== Texte fourni

Page:Revue des Deux Mondes - 1912 - tome 7.djvu/649

La bibliothèque libre.
Le texte de cette page a été corrigé et est conforme au fac-similé.


VIII

Sous leurs sourcils froncés, les nationaux-libéraux voyaient clair ; dans cette même quinzaine, un fait capital se produisait dans le ministère prussien : Falk démissionnait. Certains choix que venait de faire Guillaume pour le synode général de l’Eglise évangélique avaient achevé de prouver qu’entre le ministre et le Roi, l’accord était désormais impossible : leurs opinions respectives sur l’orientation théologique de l’Eglise protestante étaient franchement irréconciliables. Falk, le 29 juin 1879, dans une lettre à son Roi, demandait la permission de s’en aller. Il en avait envie depuis un an, mais, à plusieurs reprises, Bismarck et Stolberg avaient arrêté son geste.

====
== Données sources

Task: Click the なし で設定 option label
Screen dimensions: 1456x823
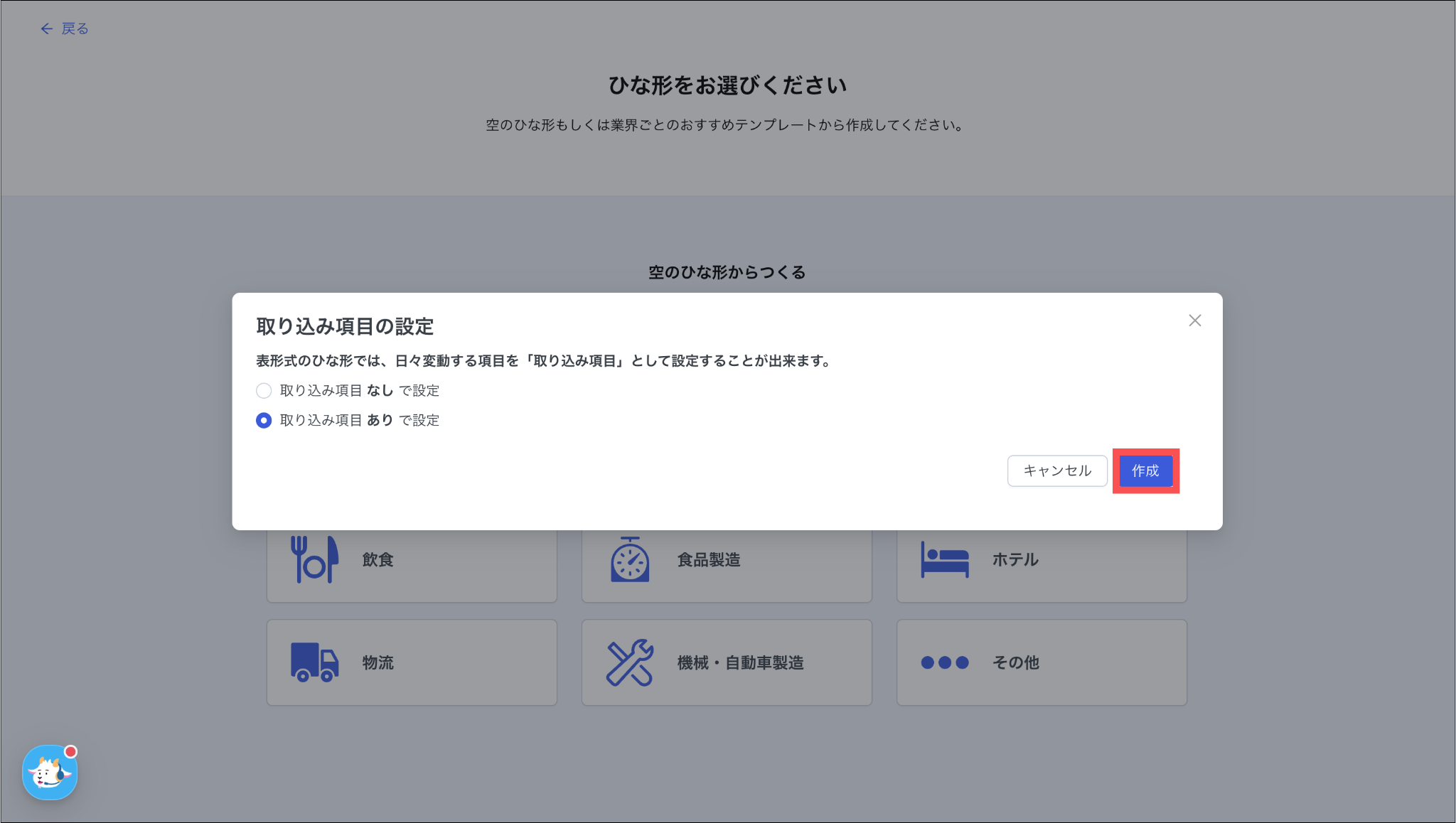Action: (402, 391)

====

Consignes de travail:
- a) D'après le texte fourni, à quelle date Falk a-t-il écrit à son Roi pour demander la permission de s'en aller ?
- b) Restituez tel quel le passage du texte fourni qui commence aux mots « Sous leurs sourcils » et s'arrête après « arrêté son geste. ».

Réponses aux exercices:
- a) Le 29 juin 1879.

- b)
Sous leurs sourcils froncés, les nationaux-libéraux voyaient clair ; dans cette même quinzaine, un fait capital se produisait dans le ministère prussien : Falk démissionnait. Certains choix que venait de faire Guillaume pour le synode général de l’Eglise évangélique avaient achevé de prouver qu’entre le ministre et le Roi, l’accord était désormais impossible : leurs opinions respectives sur l’orientation théologique de l’Eglise protestante étaient franchement irréconciliables. Falk, le 29 juin 1879, dans une lettre à son Roi, demandait la permission de s’en aller. Il en avait envie depuis un an, mais, à plusieurs reprises, Bismarck et Stolberg avaient arrêté son geste.